Sen. Ted Cruz (R-Tex.) on Sunday criticized President Obama's executive actions on immigration, calling them a "stunning and sad display of a president declining to honor his constitutional obligation."
The senator also said that lawmakers should approve an amendment to the next Department of Homeland Security spending bill that would rescind Obama's executive actions, forcing the president to either veto funding for the department or back down with his immigration plans.
"We've got to demonstrate that the campaign words used on the trail were more than just talk — that we're willing to honor our commitments," Cruz said, referring to the Republican takeover of the Senate after the recent midterm elections.
Obama said last week when announcing his immigration plans during a prime-time address that every U.S. president for the past half-century has taken similar action. Presidents Ronald Reagan and George H.W. Bush used executive actions to grant legal status to about 1.5 million undocumented immigrants.

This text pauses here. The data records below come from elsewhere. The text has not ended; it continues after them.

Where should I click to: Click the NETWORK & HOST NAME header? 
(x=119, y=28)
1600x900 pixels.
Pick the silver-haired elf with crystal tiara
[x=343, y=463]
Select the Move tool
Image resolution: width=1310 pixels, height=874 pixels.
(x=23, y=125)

Cruz disagreed with Obama, saying those presidents were working with Congress and using executive action to "put congressional will into effect."
"As a matter of constitutional law, the claim the president just made there is frivolous," the senator said. "He acknowledged 22 times, over the last five years, he said over and over again that he had no constitutional authority to do this. Suddenly he decided it would be politically beneficial to do so."
Cruz also suggested that Obama's actions set a dangerous precedent.
"If this president can impose his own immigration laws unilaterally, then the next president can impose his own laws, whether it's immigration, whether it's tax, whether it's environmental," Cruz said. "We stop having a constitutional system of checks and balances that's protecting our liberty."
Rep. Xavier Becerra (D-Calif.) defended Obama's actions. "It's not only legal for the president to take executive action, it's common," the congressman said on the show.